In the battle of the burqa, the two Western presidents from two international defenders of freedom, France and America, are finding no common ground.

On Monday, French President Nicolas Sarkozy forcefully condemned the burqa, the traditional female dress for some segments of Islam that covers a woman from head to toe, as a form of enslavement. And he vowed to ban it from the French republic.

Mr. Sarkozy's position, offered in a speech to Parliament, followed by less than a month American President Obama's opposite take on the subject of covering by Muslim women.

In his Cairo speech to the Muslim world earlier this month, Mr. Obama called on Western countries "to avoid dictating what clothes a Muslim women should wear," saying such action constituted "hostility" towards religion clothed in "the pretense of liberalism."

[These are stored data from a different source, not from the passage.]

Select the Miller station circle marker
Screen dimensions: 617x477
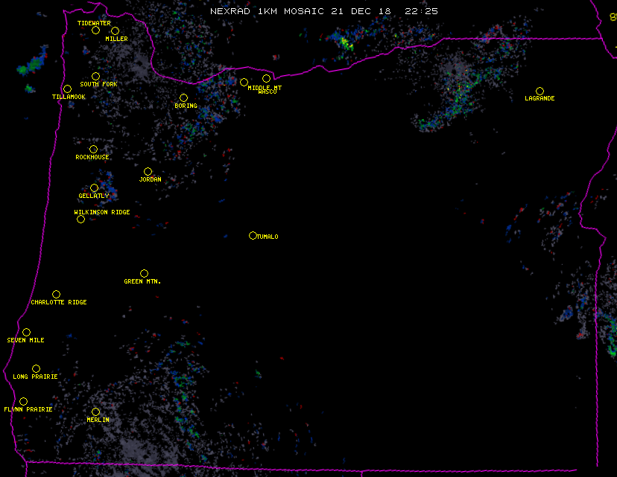point(115,31)
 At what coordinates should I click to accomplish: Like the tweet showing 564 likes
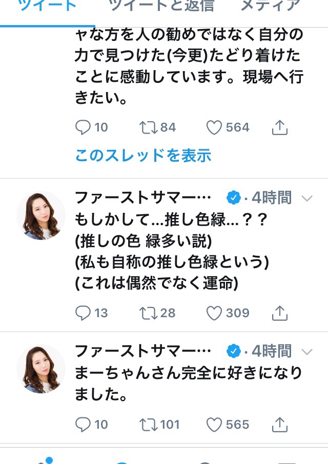(214, 127)
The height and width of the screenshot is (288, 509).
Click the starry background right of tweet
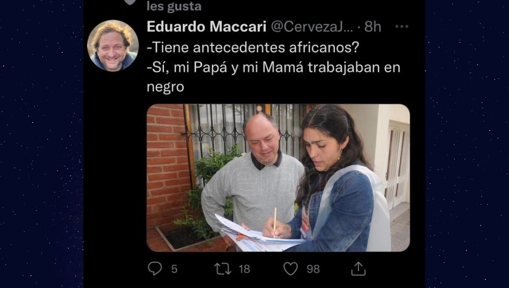[x=467, y=144]
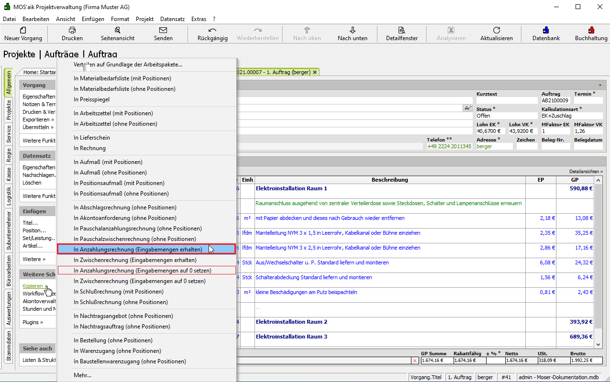Click Nach unten arrow icon

click(353, 30)
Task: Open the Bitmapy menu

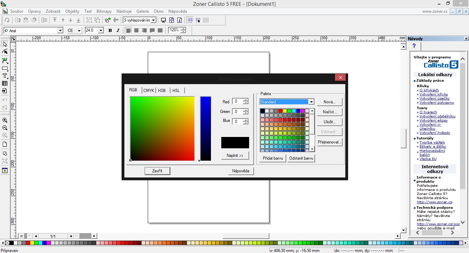Action: 104,11
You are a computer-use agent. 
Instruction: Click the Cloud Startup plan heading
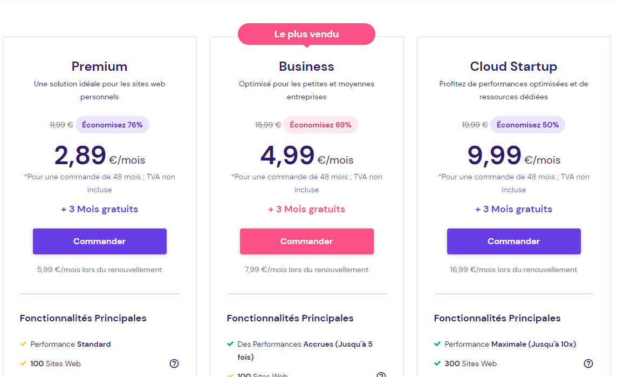[513, 66]
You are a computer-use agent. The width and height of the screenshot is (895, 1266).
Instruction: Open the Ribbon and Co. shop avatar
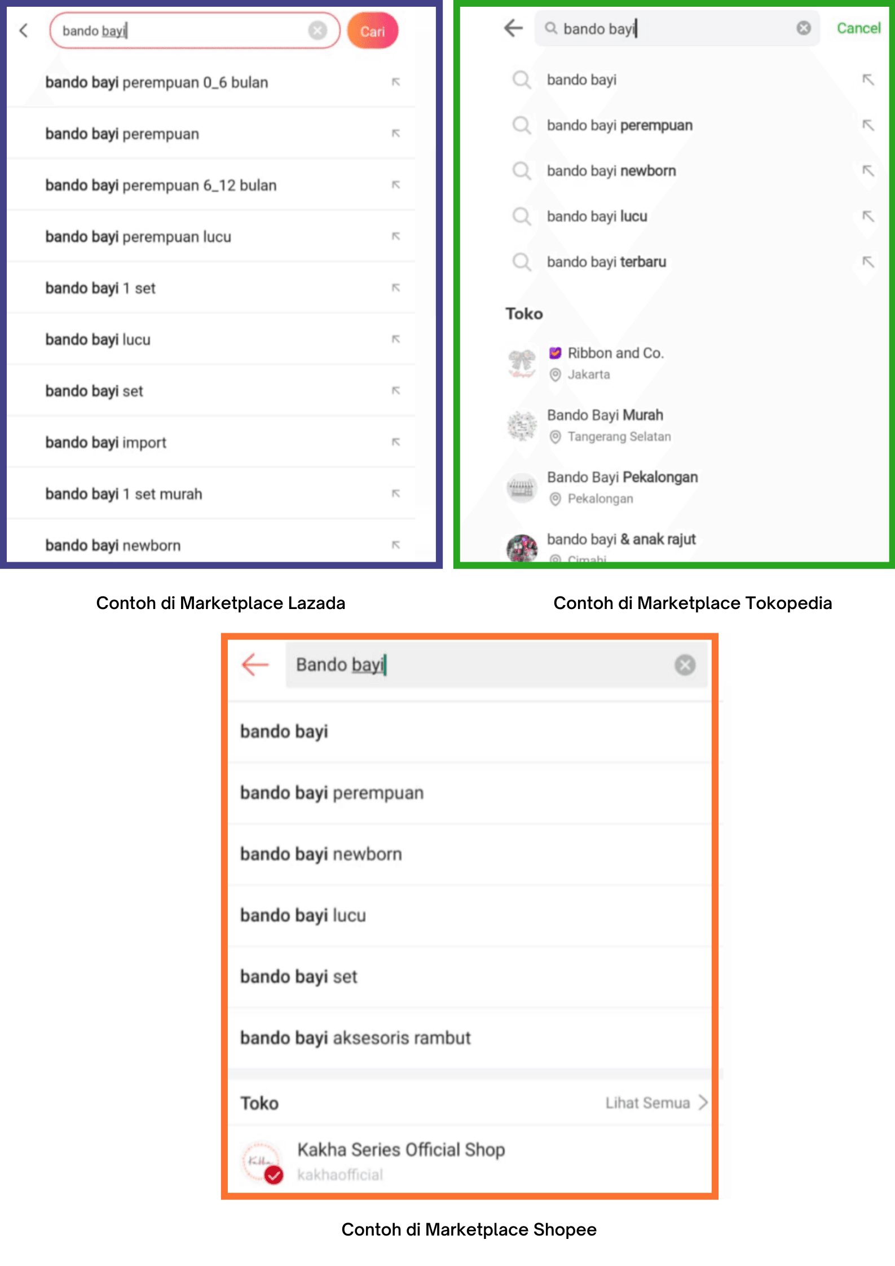[x=522, y=363]
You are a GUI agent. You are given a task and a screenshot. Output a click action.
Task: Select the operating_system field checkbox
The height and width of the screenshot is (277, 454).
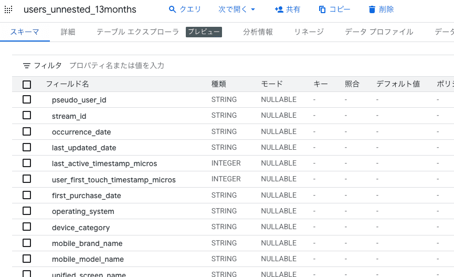(x=27, y=211)

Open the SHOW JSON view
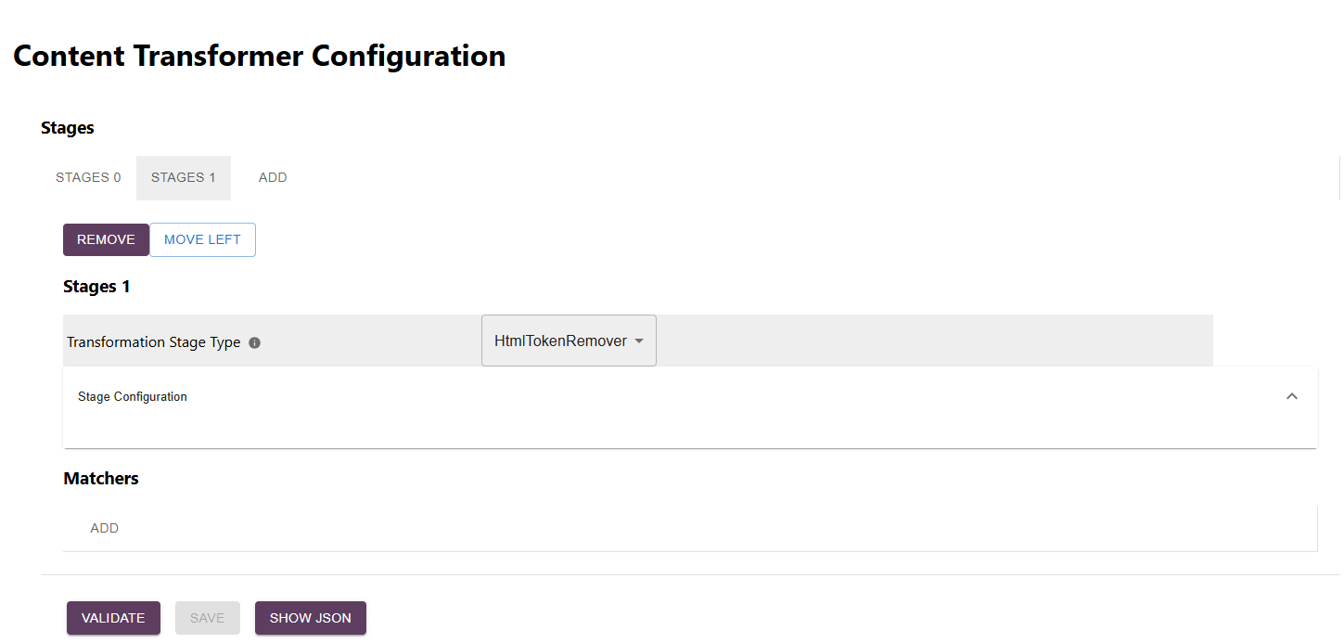click(311, 618)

To seal the Franco-American fashion debate, the issue subsequently divided the two leaders – both male, it should be noted – when they met in Normandy to commemorate the 65th anniversary of D-Day on June 6.

Having suffered the lightning wrath of some French women's groups for his Cairo comments, Obama reiterated: "Our basic attitude [in America] is that we're not going to tell people what to wear."

Sarkozy's response was also based on a defense of freedom, though from a different perspective. "A young woman can wear a head scarf," he said, "provided that's a decision she made freely and had not been forced on her by her family or entourage."

The difference broadly comes down to one of "freedom to" versus "freedom from." Obama is defending a woman's right to dress as she chooses, especially when it comes to expressing her religious belief. Sarkozy, too, is motivated by a vision of a woman's right, but in his case it's a freedom from coercion by those who would impose a symbol of second-class status.

Sarkozy's position is grounded in the vision of a fiercely secular French republic that respects the freedom of religion, but which discourages expressions of religious difference in public settings like schools and other public institutions.

Obama's, on the other hand, follows the traditional American respect for different cultural communities and religions under the broad umbrella of universal freedoms.

In the US, Obama faces criticism from some Muslim women, like Karima Bennoune, an Algerian-American teaching at University of Michigan Law School, who sees Obama's words as accommodating the "law of the Brothers" – family members and community fundamentalists who would impose a symbol of subservience on sisters and other women.

Sarkozy faces periodic public protests from French Muslim women who demand the right to wear the religious symbols they choose – and who deride what they see as their French sisters' attention to fashion (and skimpy dress) as its own form of enslavement.

For some US observers, Obama's stand on the scarf and the burqa has simply been too one-sided. In his Cairo speech, Obama "talked about the right of Muslim women to wear the veil, particularly in the West," says James Phillips, a Middle East expert at the Heritage Foundation in Washington. "What he didn't talk about was their right not to wear the veil."